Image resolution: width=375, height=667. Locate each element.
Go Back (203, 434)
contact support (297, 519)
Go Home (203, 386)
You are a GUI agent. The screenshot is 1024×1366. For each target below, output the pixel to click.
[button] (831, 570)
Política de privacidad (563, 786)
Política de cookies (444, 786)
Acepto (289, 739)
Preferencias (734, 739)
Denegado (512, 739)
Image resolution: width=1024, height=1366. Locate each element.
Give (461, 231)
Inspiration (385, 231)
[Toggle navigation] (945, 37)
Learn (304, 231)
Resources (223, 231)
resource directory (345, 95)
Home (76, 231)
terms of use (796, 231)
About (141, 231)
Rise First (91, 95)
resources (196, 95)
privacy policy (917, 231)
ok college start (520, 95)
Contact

* * * * * * * * *

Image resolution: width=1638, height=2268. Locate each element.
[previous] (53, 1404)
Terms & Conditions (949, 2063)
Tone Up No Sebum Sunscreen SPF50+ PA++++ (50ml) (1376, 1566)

* * * * * * * * *

* **ACTIVITY**: One stretch of the lines above is wanted, from the line that contains "Image resolution: width=375, height=667." through the line that contains "Resources (223, 231)". Output it exactly.

* **SOLUTION FOR THIS TASK**:
Image resolution: width=375, height=667. Locate each element.
Go Back (203, 434)
contact support (297, 519)
Go Home (203, 386)
You are a GUI agent. The screenshot is 1024×1366. For each target below, output the pixel to click.
[button] (831, 570)
Política de privacidad (563, 786)
Política de cookies (444, 786)
Acepto (289, 739)
Preferencias (734, 739)
Denegado (512, 739)
Image resolution: width=1024, height=1366. Locate each element.
Give (461, 231)
Inspiration (385, 231)
[Toggle navigation] (945, 37)
Learn (304, 231)
Resources (223, 231)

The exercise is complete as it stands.